We are a potato and pasta household.  We still have plenty of low carb pasta but being Scottish I can't live without potatoes.  I did look at the boxes of instant potatoes and decided to give them a pass.  I won't do that next time.

I drink lots of zero calorie sports drinks.  I never appreciated just how many.  I will have to address that or substitute water.  That should be easy enough.

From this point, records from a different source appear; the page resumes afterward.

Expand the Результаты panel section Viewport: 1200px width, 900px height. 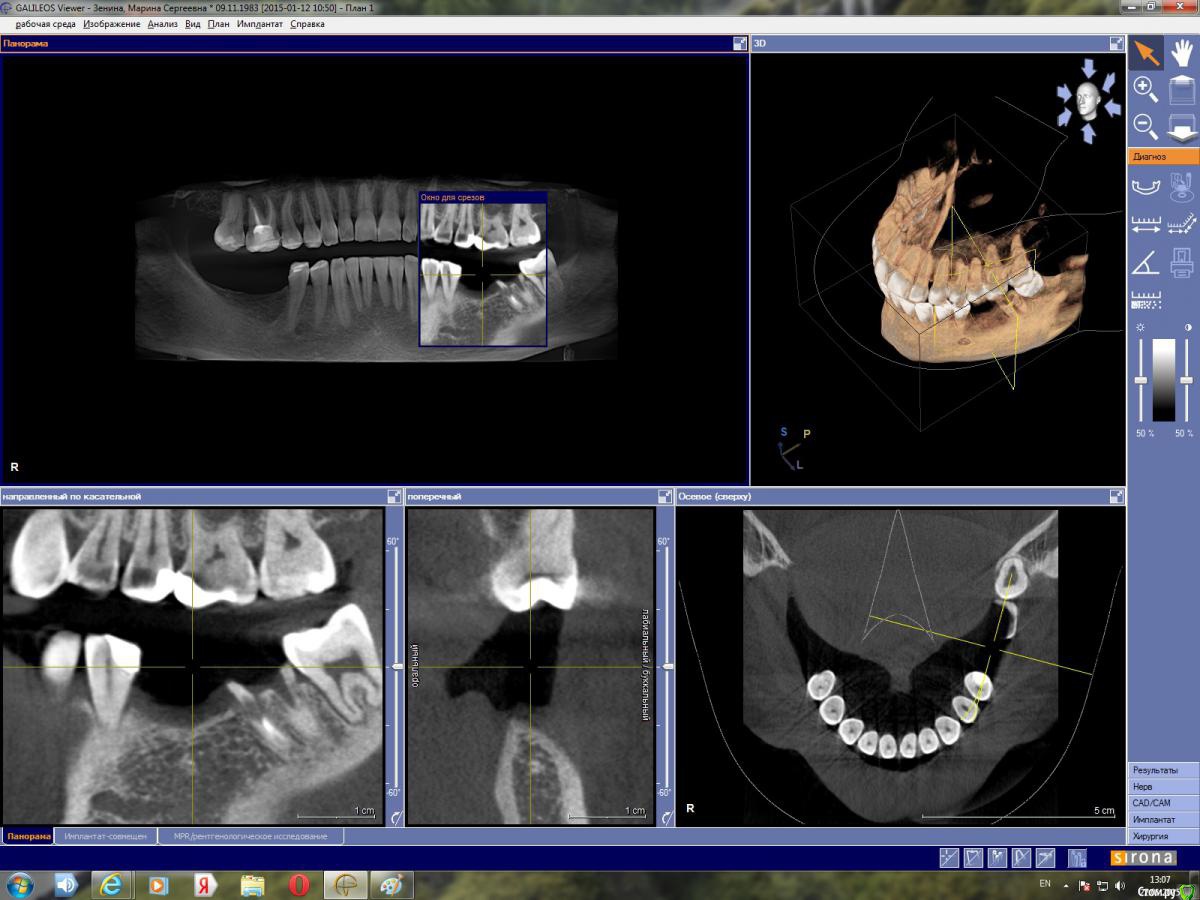pyautogui.click(x=1163, y=770)
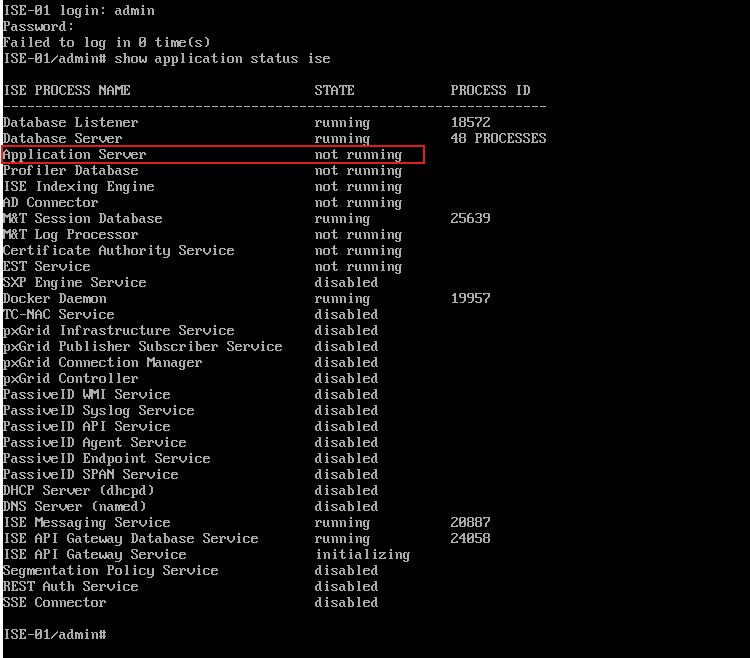750x658 pixels.
Task: Click the Profiler Database line
Action: click(70, 171)
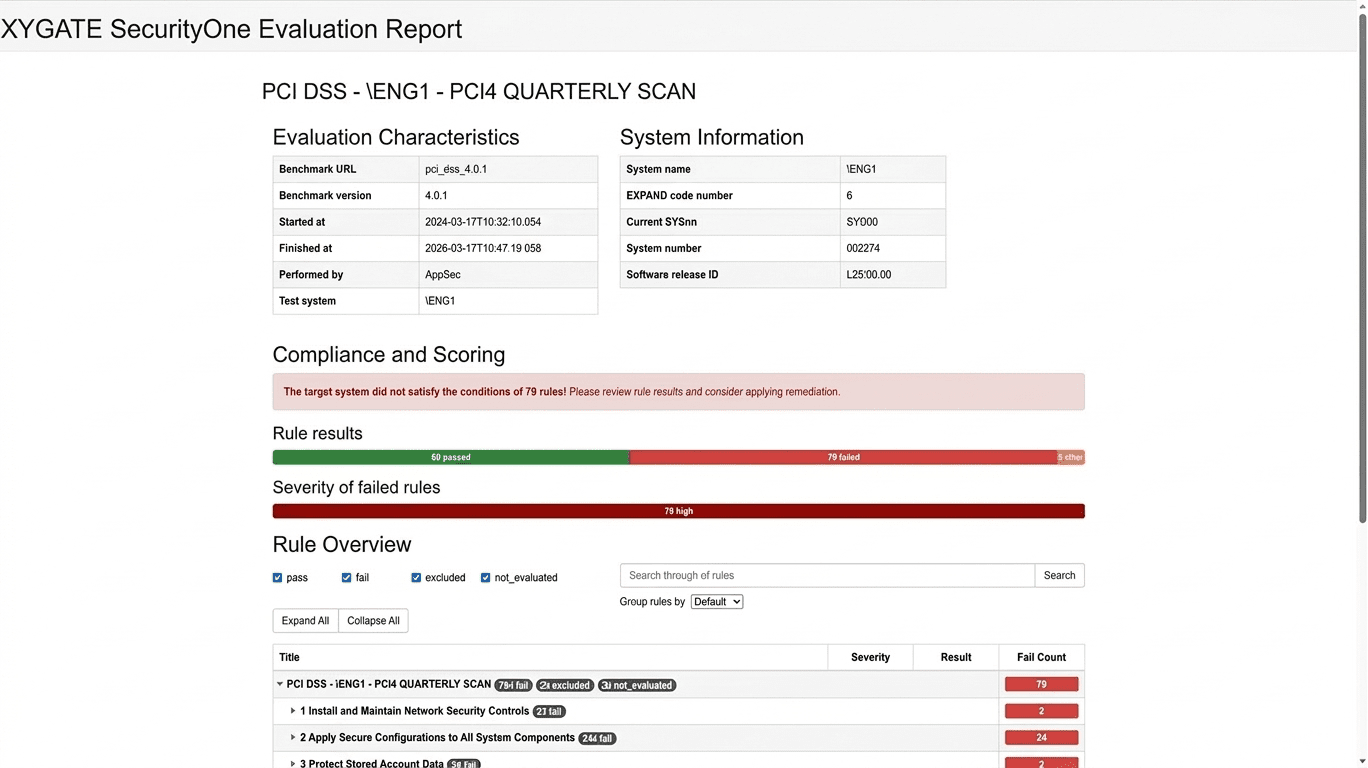Click the green 60 passed bar segment
The height and width of the screenshot is (768, 1368).
coord(450,457)
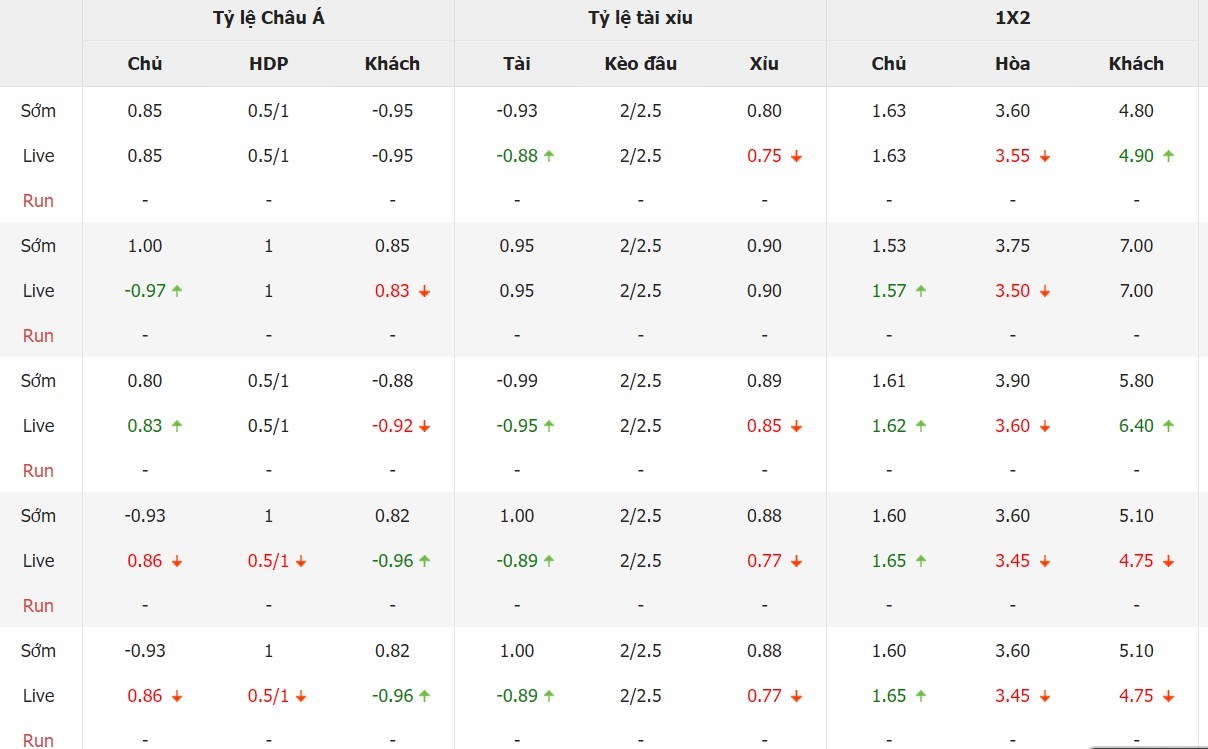Select the 1X2 section header
This screenshot has width=1208, height=749.
pyautogui.click(x=1013, y=18)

All in all, we've come through the last 5 weeks with little or no difficulty but I am ready for it to be over.


----------



## m1west

While we sit here still pretty comfortable and slightly inconvenienced most the rest of the world is in dire straights. Countries that are perpetually teetering on the edge are now going over the edge. As this thing goes on I ask myself is this going to be our future if this thing just keeps going and going. Like the frog in the pot with the water heating up are we going to wake one day to 1929. I can remember having conversations with my dad as an adult about the Great Depression, how quickly everything changed then stayed that way for a long time. Someone straighten me out if I am missing something  but the parallel is frightening. Experts are predicting up to 1/2 of all small business may fail, while statistics say that small business employs 60% of Americans so right there that is 30% unemployment. In the Great Depression it was 25%. The country is broke and owes trillions and so does most of our citizens. Before this more than 1/2  couldn't deal with a $1000.00 emergency. Essential businesses are being decimated financially, Farms, travel, restaraunts  you name it. What is happening now is deflation because there is no demand for manufactured products and what can come next is hyper inflation on essential products like food and medicine because when most everything goes under production will stop there will be shortages.Then maybe none at all. I know its doom and gloom but a possibility that needs to be thought about.


----------



## tiredretired

Interesting.  I had my annual physical on March 12.  Just so happened it was the last day my doctor was doing physicals due to COVID.  We touched base a little about preparing for what was coming and he told me to call him anytime and he would write a RX for a 6 month supply of my meds.  Of course, I would need to pay out of pocket for that as the insurance would not cover that, of course.  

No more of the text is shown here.